# Guess Enneagram Type Based on Vibe of user above



## Temizzle (May 14, 2017)

Vespers said:


> I agree with 8w9. Perhaps an 853 tritype fits. (The quote is particularly fitting of an 853 I admire.) But you have less of a forceful, distinctive air than I'd expect SX/SOs to have. But then again, instincts aren't my strong points.


Years of effort toning myself down. Used to be every time I spoke I either made enemies or friends. Still got a long ways to go. 

@Shadow Tag: 9w1 6w7 2w3 sx/sp. Your vibe reminds me of an ex


----------



## lolalalah (Aug 1, 2015)

3w2 8w7 7w8 sx/so


----------



## Jaune (Jul 11, 2013)

5w4 4w5 8w9 sp/sx


----------



## Vaka (Feb 26, 2010)

7w8


----------



## Shadow Tag (Jan 11, 2014)

4w5 sp/sx is my first impression, but I don't think we've really crossed paths much. Hmm
@Temizzle

You've piqued my interest hahaha! Well, mostly the sx part, but reminding you of an ex too


----------



## Rose for a Heart (Nov 14, 2011)

7w8 so/sp or sp/so


----------



## Jaune (Jul 11, 2013)

You seem very 4w5 to me.
4w5 6w7 9w1 sx/sp


----------



## Turi (May 9, 2017)

ehhhhhh 8w9


----------



## Temizzle (May 14, 2017)

Going by total vibe of knowing you so far, 
5w6 1w9 4w5 sp/so


----------



## Jaune (Jul 11, 2013)

You do vibe as an 8w9 core. For the rest of the tritype I'd guess 8w9 3w4 5w6 so/sx.


----------



## Shadow Tag (Jan 11, 2014)

5 seems good, considering your sense of humor. Sx-last vibes, too. If you want a curve ball typing, sp 7 could be fun to look into as well!


----------



## Krayfish (Nov 3, 2015)

3w2 9w1 7w6 so/sp


----------



## Turi (May 9, 2017)

4?


----------



## Jaune (Jul 11, 2013)

You actually do vibe as your tritype. For an alternate, I could see 4w5 as the core, and 6w5 as a fix. 4w5 6w5 1w9 sp/so


----------



## Temizzle (May 14, 2017)

Some kind of head type for sure. If you are 5, your wings may be balanced. I see 9 for your gut and ... 4 or 3 for your heart.
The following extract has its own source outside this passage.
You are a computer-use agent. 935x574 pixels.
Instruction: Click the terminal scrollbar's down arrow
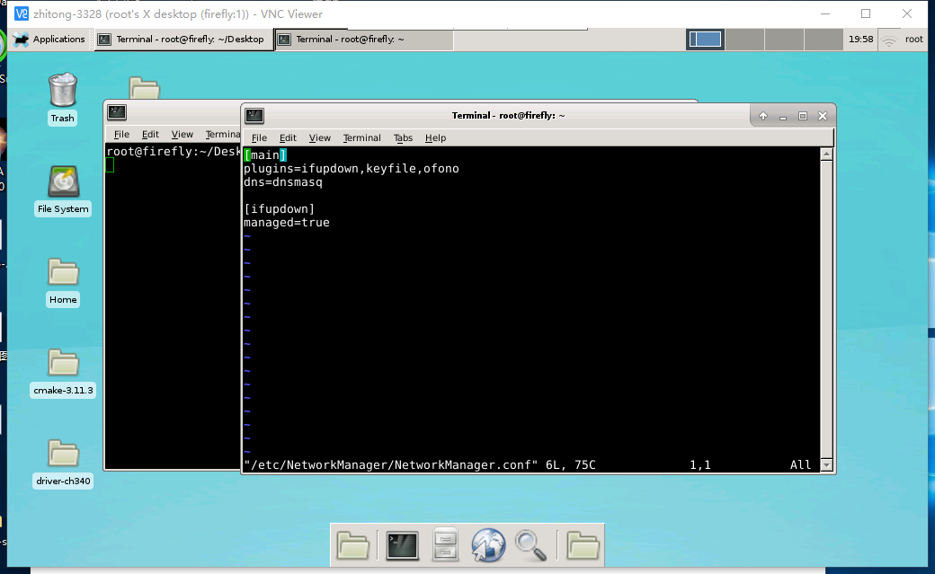tap(825, 465)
Tough to say so far.


----------



## Jaune (Jul 11, 2013)

Wow, this thread died.

8w9 3w4 5w6 so/sx


----------



## Krayfish (Nov 3, 2015)

RIP lol 3w4 6w7 8w9 so/sp


----------



## Krayfish (Nov 3, 2015)

I re-murdered it


----------



## Moo Rice (Apr 9, 2018)

6w7 4w5 9w8 sp/sx


----------



## Wisteria (Apr 2, 2015)

5w6 9w1 4w5 sp/so


----------



## Jaune (Jul 11, 2013)

4w3 6w5 8w9 sx/sp


----------



## Potatooesunshinerays (Dec 26, 2017)

mmmmmmmmmmmmmmmmmm. *gathers mana* ....8w7!
ah i guess i'm wrong


----------



## Brains (Jul 22, 2015)

Potatooesunshinerays said:


> mmmmmmmmmmmmmmmmmm. *gathers mana* ....8w7!
> ah i guess i'm wrong


Haven't seen much from you on the forum, but ISFP and the avatar feel 9w1.


----------



## Jaune (Jul 11, 2013)

5w6 8w7 4w5 sx/sp


----------



## Krayfish (Nov 3, 2015)

3w4 6w7 9w8 sp/sx


----------



## Brains (Jul 22, 2015)

Not part of the thread's game for this post.



Jaune Valjaune said:


> 5w6 8w7 4w5 sx/sp




/headscratch


----------



## Xcopy (Dec 10, 2016)

8w9


----------



## Jaune (Jul 11, 2013)

4w3 7w6 1w9 sp/sx


----------



## goldthysanura (Apr 22, 2014)

9w8


----------



## Krayfish (Nov 3, 2015)

4w3 6w5 9w8 sp/sx


----------



## Jaune (Jul 11, 2013)

6w5 9w1 3w4 sp/so


----------



## owlet (May 7, 2010)

7w6 so/sx


----------



## Jaune (Jul 11, 2013)

4w5 6w5 9w1 sp/so


----------



## ElectricSlime (Nov 25, 2016)

6w7 Sx/Sp


----------



## Krayfish (Nov 3, 2015)

6w5 3w4 8w7 sx/so


----------



## ElectricSlime (Nov 25, 2016)

Lol so much for hoping I’d get new suggestions to toy with.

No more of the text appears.